### GIVEN TASK
Switch every "screenshot" to "screen capture" in the entries from the start through the line containing "[x=260, y=511]", keeping everything else unchanged. Leave the pictures out.
====== SOURCE DATA
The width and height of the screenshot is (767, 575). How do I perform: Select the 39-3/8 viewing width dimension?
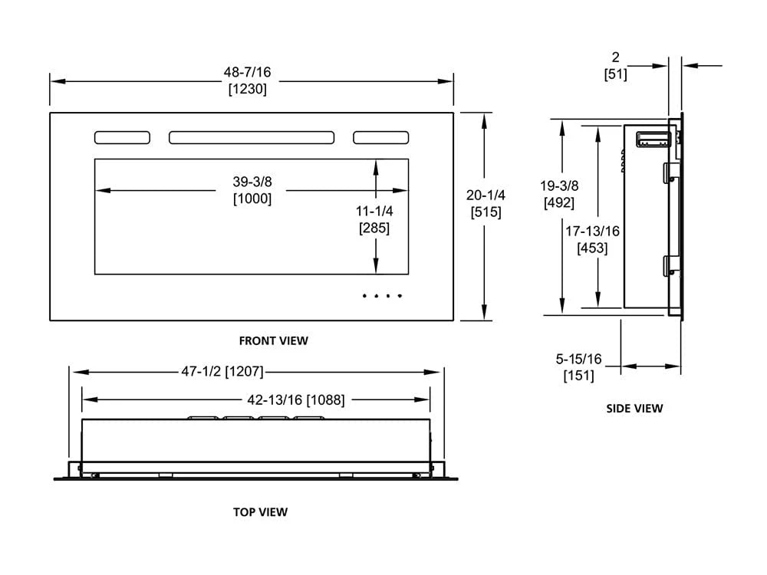[x=252, y=182]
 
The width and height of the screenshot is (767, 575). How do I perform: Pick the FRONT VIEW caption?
[x=273, y=340]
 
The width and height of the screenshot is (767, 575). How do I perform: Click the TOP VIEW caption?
[x=260, y=511]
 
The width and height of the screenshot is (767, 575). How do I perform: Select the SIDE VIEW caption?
[x=634, y=409]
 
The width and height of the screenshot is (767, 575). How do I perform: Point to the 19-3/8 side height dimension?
[x=558, y=186]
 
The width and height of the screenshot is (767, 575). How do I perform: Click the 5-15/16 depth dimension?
[x=579, y=358]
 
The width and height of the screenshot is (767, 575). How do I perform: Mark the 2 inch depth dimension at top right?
[x=615, y=58]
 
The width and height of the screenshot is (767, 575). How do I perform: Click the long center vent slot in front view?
[x=252, y=137]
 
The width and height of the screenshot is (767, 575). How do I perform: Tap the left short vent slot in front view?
[x=122, y=137]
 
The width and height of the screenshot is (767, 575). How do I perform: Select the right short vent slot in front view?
[x=380, y=137]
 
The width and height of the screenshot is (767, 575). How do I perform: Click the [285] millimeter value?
[x=374, y=228]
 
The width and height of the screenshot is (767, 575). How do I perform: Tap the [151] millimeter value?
[x=579, y=375]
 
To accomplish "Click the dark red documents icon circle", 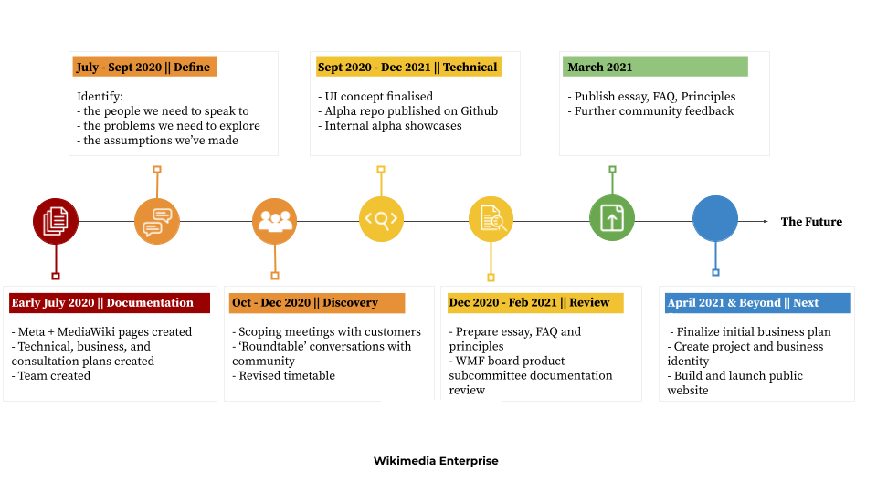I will (x=56, y=221).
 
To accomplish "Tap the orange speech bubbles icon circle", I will (x=157, y=221).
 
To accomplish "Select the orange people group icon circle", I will (x=275, y=221).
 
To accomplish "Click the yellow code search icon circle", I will (x=381, y=219).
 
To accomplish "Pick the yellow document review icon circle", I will (x=491, y=219).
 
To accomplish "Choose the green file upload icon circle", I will (x=612, y=218).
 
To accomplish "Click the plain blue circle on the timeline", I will (x=715, y=219).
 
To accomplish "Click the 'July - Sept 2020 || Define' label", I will (x=144, y=67).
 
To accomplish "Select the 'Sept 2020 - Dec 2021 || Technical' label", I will (x=407, y=67).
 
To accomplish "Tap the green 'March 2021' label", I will (x=655, y=67).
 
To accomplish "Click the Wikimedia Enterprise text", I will (x=440, y=461).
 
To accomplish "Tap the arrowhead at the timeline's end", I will (x=766, y=221).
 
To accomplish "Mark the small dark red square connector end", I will (x=56, y=276).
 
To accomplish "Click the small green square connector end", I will (x=612, y=169).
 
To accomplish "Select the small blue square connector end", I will (x=715, y=272).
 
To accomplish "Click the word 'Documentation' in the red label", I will (x=150, y=303).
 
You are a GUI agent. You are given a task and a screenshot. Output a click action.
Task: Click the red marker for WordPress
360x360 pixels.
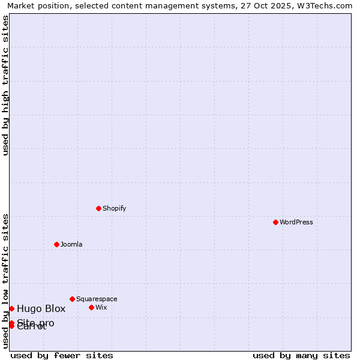pyautogui.click(x=275, y=222)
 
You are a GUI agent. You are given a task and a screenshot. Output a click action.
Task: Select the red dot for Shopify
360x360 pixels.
pyautogui.click(x=98, y=208)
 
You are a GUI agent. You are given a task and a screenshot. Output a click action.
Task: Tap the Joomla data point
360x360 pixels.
pyautogui.click(x=56, y=244)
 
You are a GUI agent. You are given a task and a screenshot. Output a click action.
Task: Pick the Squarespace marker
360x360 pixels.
pyautogui.click(x=72, y=299)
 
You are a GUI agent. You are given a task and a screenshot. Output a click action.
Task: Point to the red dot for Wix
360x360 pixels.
pyautogui.click(x=91, y=307)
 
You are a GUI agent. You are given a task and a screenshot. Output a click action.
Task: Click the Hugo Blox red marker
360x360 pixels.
pyautogui.click(x=11, y=308)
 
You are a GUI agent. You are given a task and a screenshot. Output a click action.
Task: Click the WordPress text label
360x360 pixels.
pyautogui.click(x=296, y=222)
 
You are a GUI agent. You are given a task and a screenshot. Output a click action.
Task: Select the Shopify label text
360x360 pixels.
pyautogui.click(x=114, y=208)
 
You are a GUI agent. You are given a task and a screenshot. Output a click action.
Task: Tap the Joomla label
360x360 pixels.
pyautogui.click(x=71, y=244)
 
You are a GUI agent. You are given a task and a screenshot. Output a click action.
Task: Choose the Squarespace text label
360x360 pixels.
pyautogui.click(x=97, y=299)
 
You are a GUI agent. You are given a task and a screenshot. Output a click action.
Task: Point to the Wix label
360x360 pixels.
pyautogui.click(x=101, y=307)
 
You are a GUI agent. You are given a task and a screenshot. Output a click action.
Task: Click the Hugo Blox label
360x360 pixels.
pyautogui.click(x=41, y=309)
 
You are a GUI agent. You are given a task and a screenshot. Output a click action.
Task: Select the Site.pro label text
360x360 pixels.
pyautogui.click(x=36, y=322)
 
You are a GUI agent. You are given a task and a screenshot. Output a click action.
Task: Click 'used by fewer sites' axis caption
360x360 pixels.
pyautogui.click(x=62, y=355)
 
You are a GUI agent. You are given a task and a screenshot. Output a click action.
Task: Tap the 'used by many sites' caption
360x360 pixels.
pyautogui.click(x=301, y=355)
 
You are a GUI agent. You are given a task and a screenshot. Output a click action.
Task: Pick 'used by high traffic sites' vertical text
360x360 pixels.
pyautogui.click(x=5, y=85)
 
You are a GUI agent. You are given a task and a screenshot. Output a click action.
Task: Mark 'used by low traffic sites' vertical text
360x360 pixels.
pyautogui.click(x=5, y=281)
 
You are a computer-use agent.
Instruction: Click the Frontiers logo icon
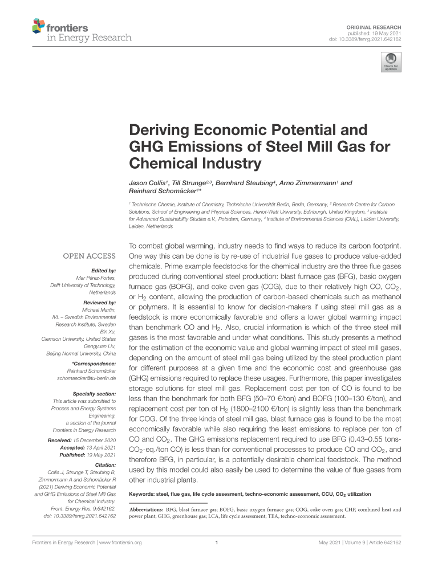tap(38, 26)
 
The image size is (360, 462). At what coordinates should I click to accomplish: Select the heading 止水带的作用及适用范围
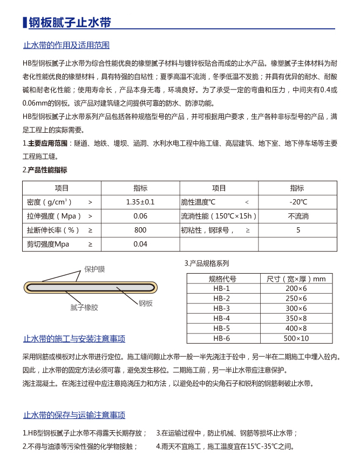66,45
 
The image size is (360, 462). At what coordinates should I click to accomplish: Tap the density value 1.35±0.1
140,202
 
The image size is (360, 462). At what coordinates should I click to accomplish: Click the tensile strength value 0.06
140,216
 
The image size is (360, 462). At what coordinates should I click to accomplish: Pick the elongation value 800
140,230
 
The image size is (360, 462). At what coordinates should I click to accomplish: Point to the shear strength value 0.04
140,244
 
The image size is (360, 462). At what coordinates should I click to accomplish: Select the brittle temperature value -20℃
298,202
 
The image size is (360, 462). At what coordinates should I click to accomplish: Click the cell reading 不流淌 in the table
298,216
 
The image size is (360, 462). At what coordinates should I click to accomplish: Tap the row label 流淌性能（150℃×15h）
219,216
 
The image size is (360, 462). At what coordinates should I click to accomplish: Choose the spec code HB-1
222,289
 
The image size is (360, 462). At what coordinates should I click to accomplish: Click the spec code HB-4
222,318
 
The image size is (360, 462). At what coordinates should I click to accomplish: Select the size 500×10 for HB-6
296,338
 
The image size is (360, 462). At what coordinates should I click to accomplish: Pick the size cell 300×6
296,309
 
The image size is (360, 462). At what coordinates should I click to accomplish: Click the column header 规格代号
222,278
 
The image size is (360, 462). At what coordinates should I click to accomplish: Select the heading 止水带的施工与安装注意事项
74,339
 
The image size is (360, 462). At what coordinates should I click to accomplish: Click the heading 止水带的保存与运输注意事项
74,415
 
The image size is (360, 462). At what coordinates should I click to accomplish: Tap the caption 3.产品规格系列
207,264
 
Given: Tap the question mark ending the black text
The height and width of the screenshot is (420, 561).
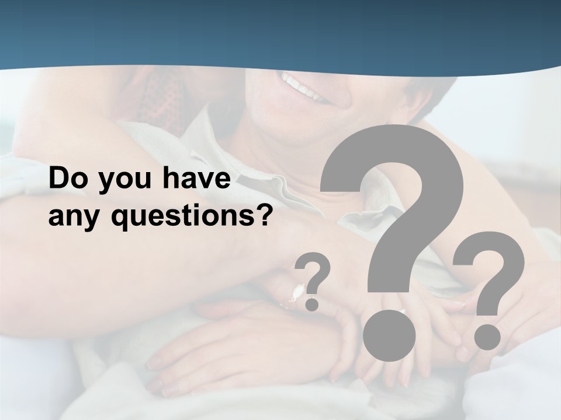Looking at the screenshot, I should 266,215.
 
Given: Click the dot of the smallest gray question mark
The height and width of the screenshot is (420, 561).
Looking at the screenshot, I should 312,303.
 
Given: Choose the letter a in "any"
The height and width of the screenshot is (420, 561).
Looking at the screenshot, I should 56,219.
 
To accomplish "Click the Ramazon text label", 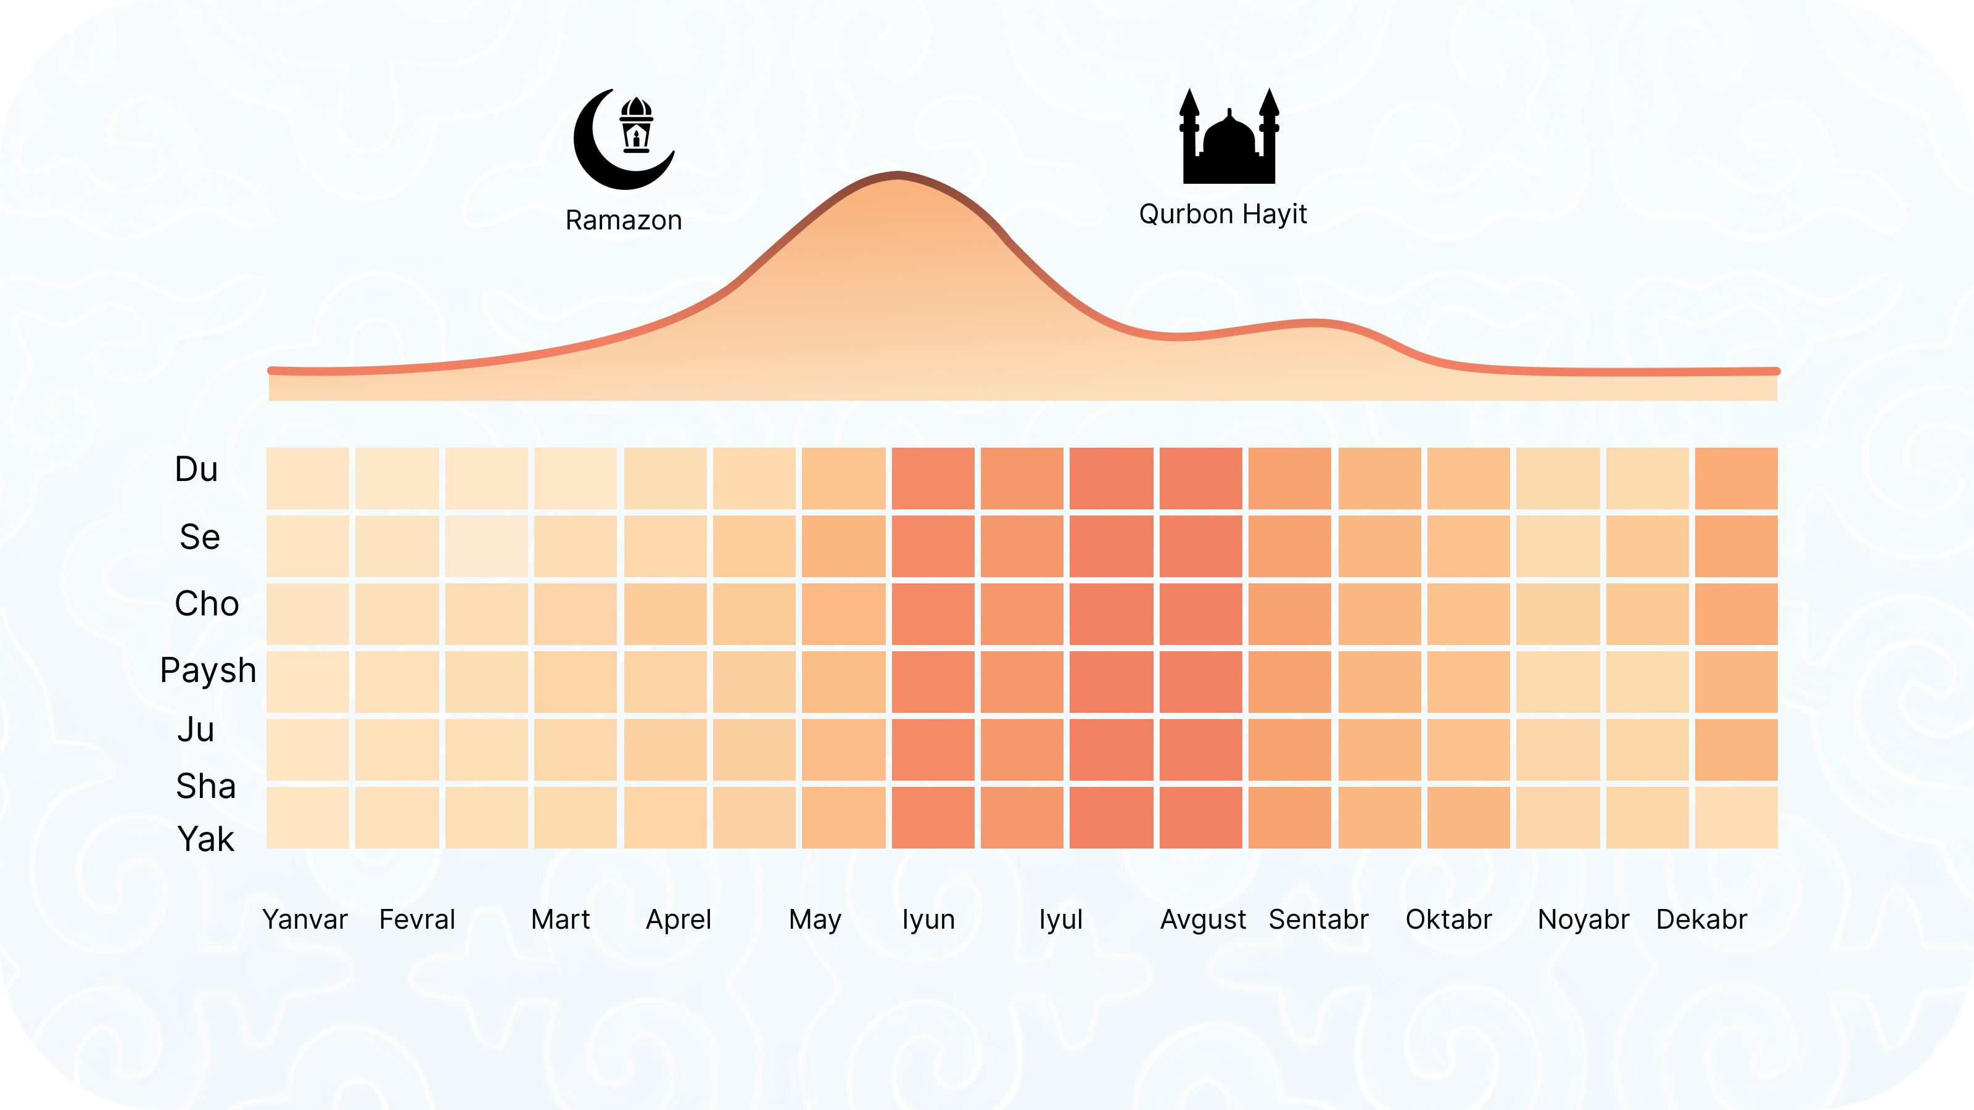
============
### CORRECT RESULT
The width and height of the screen capture is (767, 575). How do I perform: Select the 39-3/8 viewing width dimension?
[x=252, y=182]
 
The width and height of the screen capture is (767, 575). How do I perform: Pick the FRONT VIEW caption?
[x=273, y=340]
 
The width and height of the screen capture is (767, 575). How do I perform: Click the TOP VIEW caption?
[x=260, y=511]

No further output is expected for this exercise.